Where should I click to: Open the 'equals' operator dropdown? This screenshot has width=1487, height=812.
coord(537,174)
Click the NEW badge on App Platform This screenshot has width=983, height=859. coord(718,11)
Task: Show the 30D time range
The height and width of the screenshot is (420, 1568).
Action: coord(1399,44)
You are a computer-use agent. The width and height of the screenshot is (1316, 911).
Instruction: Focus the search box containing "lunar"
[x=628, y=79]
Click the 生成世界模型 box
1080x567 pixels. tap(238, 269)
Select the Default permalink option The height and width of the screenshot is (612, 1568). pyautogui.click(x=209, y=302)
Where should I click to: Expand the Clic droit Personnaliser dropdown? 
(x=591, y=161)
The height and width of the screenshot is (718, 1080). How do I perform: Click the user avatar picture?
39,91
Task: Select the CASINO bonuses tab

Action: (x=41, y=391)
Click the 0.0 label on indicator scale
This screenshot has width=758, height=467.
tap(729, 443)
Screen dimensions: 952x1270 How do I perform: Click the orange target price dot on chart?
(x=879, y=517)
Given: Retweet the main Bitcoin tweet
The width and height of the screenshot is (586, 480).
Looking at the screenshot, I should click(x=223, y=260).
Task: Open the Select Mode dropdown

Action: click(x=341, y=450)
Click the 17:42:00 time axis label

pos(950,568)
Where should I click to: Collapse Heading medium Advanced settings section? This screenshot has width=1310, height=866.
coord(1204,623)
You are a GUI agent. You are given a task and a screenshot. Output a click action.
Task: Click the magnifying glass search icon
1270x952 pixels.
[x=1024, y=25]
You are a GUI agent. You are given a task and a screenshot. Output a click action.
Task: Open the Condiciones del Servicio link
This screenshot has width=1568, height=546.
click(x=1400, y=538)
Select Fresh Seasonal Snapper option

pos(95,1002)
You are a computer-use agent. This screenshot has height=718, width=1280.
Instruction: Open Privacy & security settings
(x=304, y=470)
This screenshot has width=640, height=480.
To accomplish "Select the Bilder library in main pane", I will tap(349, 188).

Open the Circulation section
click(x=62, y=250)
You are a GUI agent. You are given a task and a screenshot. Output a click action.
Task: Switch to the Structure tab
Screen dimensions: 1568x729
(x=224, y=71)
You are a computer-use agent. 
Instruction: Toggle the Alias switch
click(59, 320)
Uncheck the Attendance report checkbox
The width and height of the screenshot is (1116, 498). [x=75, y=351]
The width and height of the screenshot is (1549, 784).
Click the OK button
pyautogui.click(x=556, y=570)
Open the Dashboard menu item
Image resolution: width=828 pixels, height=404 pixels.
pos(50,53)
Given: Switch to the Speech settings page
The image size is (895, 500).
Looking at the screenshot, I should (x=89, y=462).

__________

Could you give every entry again, exactly as written?

• [Output below]
Where should I click to: Open the 'equals' operator dropdown? This screenshot has width=1487, height=812.
coord(537,174)
Click the NEW badge on App Platform This screenshot has width=983, height=859. coord(718,11)
Task: Show the 30D time range
The height and width of the screenshot is (420, 1568).
Action: coord(1399,44)
You are a computer-use agent. The width and height of the screenshot is (1316, 911).
Instruction: Focus the search box containing "lunar"
[x=628, y=79]
Click the 生成世界模型 box
1080x567 pixels. tap(238, 269)
Select the Default permalink option The height and width of the screenshot is (612, 1568). pyautogui.click(x=209, y=302)
Where should I click to: Expand the Clic droit Personnaliser dropdown? 
(x=591, y=161)
The height and width of the screenshot is (718, 1080). How do I perform: Click the user avatar picture?
39,91
Task: Select the CASINO bonuses tab

Action: (x=41, y=391)
Click the 0.0 label on indicator scale
This screenshot has width=758, height=467.
tap(729, 443)
Screen dimensions: 952x1270 How do I perform: Click the orange target price dot on chart?
(x=879, y=517)
Given: Retweet the main Bitcoin tweet
The width and height of the screenshot is (586, 480).
Looking at the screenshot, I should click(x=223, y=260).
Task: Open the Select Mode dropdown

Action: click(x=341, y=450)
Click the 17:42:00 time axis label

pos(950,568)
Where should I click to: Collapse Heading medium Advanced settings section? This screenshot has width=1310, height=866.
coord(1204,623)
You are a GUI agent. You are given a task and a screenshot. Output a click action.
Task: Click the magnifying glass search icon
1270x952 pixels.
[x=1024, y=25]
You are a GUI agent. You are given a task and a screenshot. Output a click action.
Task: Open the Condiciones del Servicio link
This screenshot has width=1568, height=546.
click(x=1400, y=538)
Select Fresh Seasonal Snapper option

pos(95,1002)
You are a computer-use agent. This screenshot has height=718, width=1280.
Instruction: Open Privacy & security settings
(x=304, y=470)
This screenshot has width=640, height=480.
To accomplish "Select the Bilder library in main pane", I will tap(349, 188).

Open the Circulation section
click(x=62, y=250)
You are a GUI agent. You are given a task and a screenshot. Output a click action.
Task: Switch to the Structure tab
Screen dimensions: 1568x729
(x=224, y=71)
You are a computer-use agent. 
Instruction: Toggle the Alias switch
click(59, 320)
Uncheck the Attendance report checkbox
The width and height of the screenshot is (1116, 498). [x=75, y=351]
The width and height of the screenshot is (1549, 784).
Click the OK button
pyautogui.click(x=556, y=570)
Open the Dashboard menu item
Image resolution: width=828 pixels, height=404 pixels.
pos(50,53)
Given: Switch to the Speech settings page
The image size is (895, 500).
Looking at the screenshot, I should (x=89, y=462).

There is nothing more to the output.